Bluestem Brasserie Brings a New Winter Menu to Favorite Classics

No matter what, the cast iron cornbread is still the star at this upscale American restaurant.

Bluestem Brasserie on a Friday night is quiet and packed, with soft conversations that feel even more hushed beneath Bluestem’s moody lighting. 

It’s a calmer atmosphere for sure, which is neither bad nor good — just really different when you’re trying Bluestem’s flavors, which are always loud in unexpected ways. Bluestem Brasserie, the upscale American restaurant located right in the middle of some similarly upscale dining spots on Market Street, has been described to me as a place that just knows how to do food right. 

And for the most part, that’s true. When Bluestem swings and hits, it’s always near perfect — just take a look at their most recently added cocktails, bites, and starters. The Yardsale cocktail ($14) is a sweet blend of spiced rum and sherry. Their seared pork belly ($18), a familiar menu item with a slightly updated recipe, rests on a punchy, fresh bed of brussel sprouts, shallots, pomegranate seeds, mustard, and biscuit croutons that provides an interesting refresher from the anticipated fattiness of pork belly. (In all honesty, the vegetables are good enough to stand alone.) The grass fed steak tartare ($16) diverges a bit from traditional recipes with chunks of nutty parmesan, a welcome textural addition. And the smoked salmon mousse ($16) is fluffy, soft, and light, sitting atop sourdough bread with arugula, smoked trout roe, and bright bites of pickled fennel.

New additions to their larger plates include a bone-in roaster pork chop with persimmon chutney ($35), roasted maitake mushroom ($23), and seared black cod ($34). We were told that the latter two (the mushroom and the cod) were meant to be vegetarian and meat complements to each other, and after trying both, it was clear that the roasted maitake mushroom was the winner of the pair. Presented like a lone bouquet of flowers, the mushrooms were salty and seared across the caps, paired with sweet delicata squash, pomegranate and toasted pumpkin seeds, and kale that had been cooked to a delicious, seaweed-like consistency with its smoothness and pull. 

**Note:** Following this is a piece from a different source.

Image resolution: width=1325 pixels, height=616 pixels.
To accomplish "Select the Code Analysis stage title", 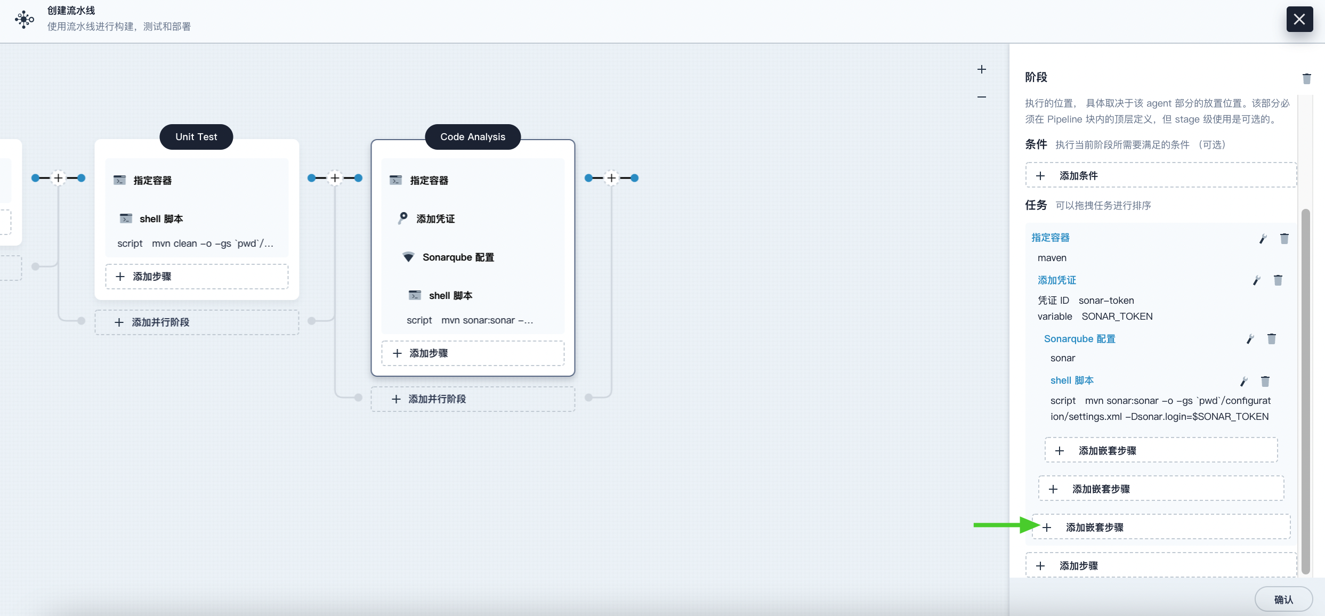I will click(x=472, y=136).
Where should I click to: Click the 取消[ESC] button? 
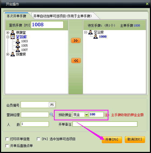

But the standouts of the dinner are still the Bluestem classics: the Brasserie Burger ($21) paired with truffle-parmesan fries (add an extra $2), and the cast iron cornbread ($8). The Brasserie Burger is grass-fed beef with tarragon aioli, pear mostarda, pickled mushrooms, and brie. Order it with the truffle-parmesan fries, which go strong on the truffle oil and make a really good case for splurging those extra two dollars. Its cast iron cornbread is still the star though, and if you order it, you don’t really need to order dessert, which in my experience at Bluestem has always fallen a little short of expectations compared to the rest of its offerings.

The cast iron cornbread though — it’s made to order with honey butter and served in an individual cast iron pot. When it comes to your table, it’s still cooking in its little pot. Let it sit for a few minutes before diving in with a spoon: The result is buttery, gooey, warm-to-hot, lightly sweet goodness.